Woke up this morning to the shocking, awful news that an old friend was killed yesterday in a car crash near New Orleans. Gerard was taking his parents, who also died, home from the doctor. Police today booked a woman with three counts of negligent homicide in the hit-and-run accident. Knowing the kind of man Gerard was — a deeply committed Catholic of uncommon personal generosity — he’s praying for that woman now. And for his wife Kathy, and their four children.
This initial news report shows the accident scene from a distance. I know that part of I-10 well. No doubt Gerard passed through it many times; he wasn’t far from his own hometown, where his elderly parents lived. I was there once, for Gerard and Kathy’s wedding; they were high school sweethearts, and married when we were all at LSU. This morning I’m thinking about Kathy, dancing around the reception hall in her wedding dress, with dollar bills pinned to it, observing the Cajun tradition. She was glowing. So was her new husband.
I have nothing useful or meaningful to say, I guess, other than to mark the untimely passing of a fine man, and to wonder, as we all do at such times, why God allows the good to die young. Here are the final two stanzas of Larkin’s terrifying poem about death, “Aubade,” whose bleak message Gerard, as (unlike Larkin) a man of deep and abiding faith, would surely and confidently deny. Yet they resonate with me this morning; no man or woman, believer or not, can say they’ve taken the prospect of death seriously without having held thoughts like this in one’s hands, near to one’s heart:

And so it stays just on the edge of vision,
A small unfocused blur, a standing chill
That slows each impulse down to indecision
Most things may never happen: this one will,
And realisation of it rages out
In furnace fear when we are caught without
People or drink. Courage is no good:
It means not scaring others. Being brave
Lets no-one off the grave.
Death is no different whined at than withstood.
Slowly light strengthens, and the room takes shape.
It stands plain as a wardrobe, what we know,
Have always known, know that we can’t escape
Yet can’t accept. One side will have to go.
Meanwhile telephones crouch, getting ready to ring
In locked-up offices, and all the uncaring
Intricate rented world begins to rouse.
The sky is white as clay, with no sun.
Work has to be done.
Postmen like doctors go from house to house.

Below where I set, I can hear the scrape of metal shovels on pavement, as the men methodically clear the snow.
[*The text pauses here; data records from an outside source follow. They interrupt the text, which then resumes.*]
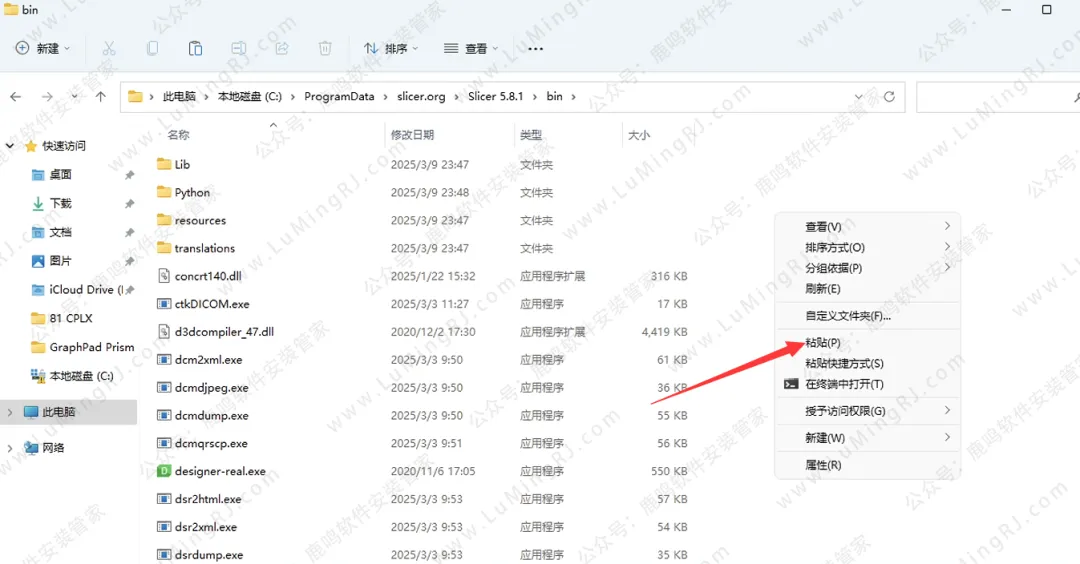Open the 新建 (New) dropdown button
Image resolution: width=1080 pixels, height=564 pixels.
pos(43,48)
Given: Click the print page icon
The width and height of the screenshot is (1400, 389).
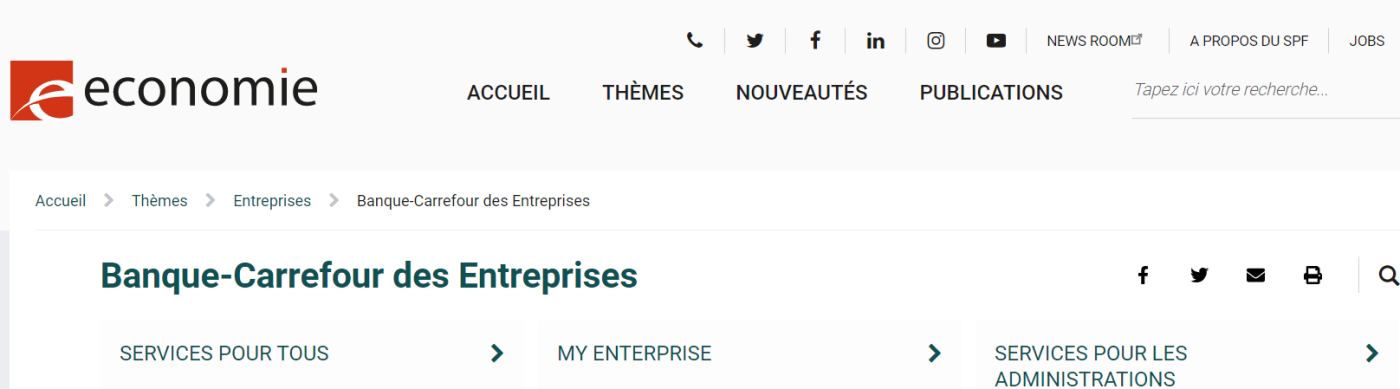Looking at the screenshot, I should point(1313,275).
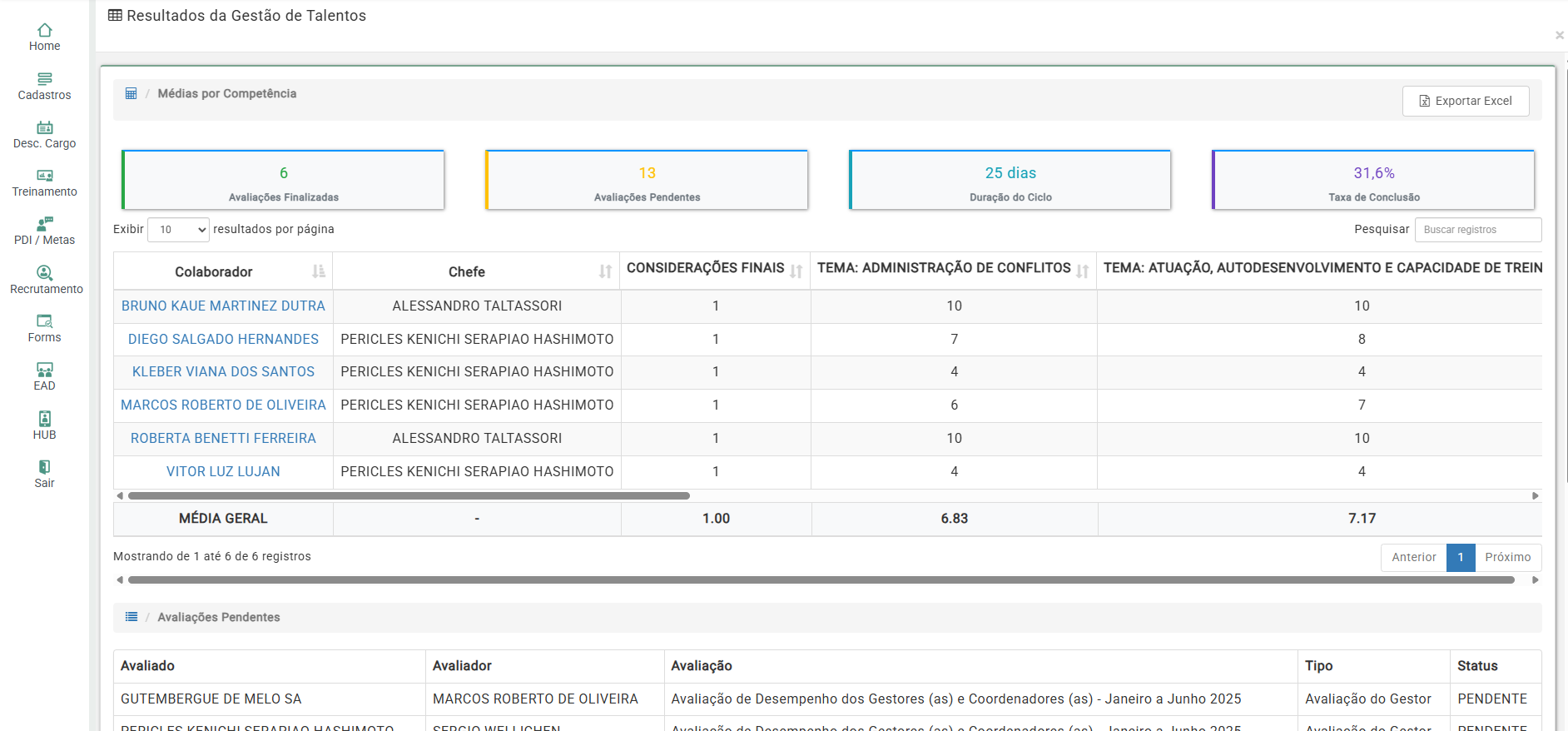The height and width of the screenshot is (731, 1568).
Task: Open BRUNO KAUE MARTINEZ DUTRA link
Action: pos(223,306)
Meanwhile, half a continent away, four children have awakened to the first morning without their Daddy. The world is out of joint.
UPDATE: Here’s a link to a short video from Gerard’s Facebook page, featuring him performing his own Catholic CCM songs at a local concert. There’s a line from the last song featured in the video montage: “When He calls, I’ll be ready/Ready to go with Him.” If anybody was ready, it was Gerard. It’s just that nobody imagined his call would come so soon.
UPDATE.2: Wow, read this, from the Times-Picayune’s updated report:

Bacala [Gerard Faucheux’s sister — RD] said her father developed a staph infection in one of his legs from his frequent dialysis visits. When the wound did not heal, he started visiting a specialist at East Jefferson General Hospital regularly to have it cleaned. He was returning from one of these appointments when the accident occurred.
The Faucheux siblings took turns driving their father to his medial appointments, Bacala said.
Gerard Faucheux, an information technologies coordinator at a telephone company in Meadville, wrote on his music Web site that he had recently built a ramp at his parents’ home to help his father move in and out. His sister said he opted to take a vacation earlier this month so he could watch over his parents during the height of Carnival season.
“We just did things for each other,” Bacala said. “It’s how our parents brought us up.”
Gerard Faucheux’s service to his parents reflected a pious belief in Christian ideals that he wrote songs about, Bacala said. In 2008, the singer-songwriter recorded and released his first album “How Can You Think of Me,” a collection of 11 religious-themed songs with titles such as “I Need Your Grace,” “You Will Reign” and “Let the Praise Begin.”
He sold signed copies of the disc for $15 on his Web site, but Bacala said “it did not make him much money … (because) he gave away more CDs than he sold.” He instead opted to pass the disc on as gift to boost the spirits of ill people in nursing homes or friends and acquaintances who struggled to cope with a problem.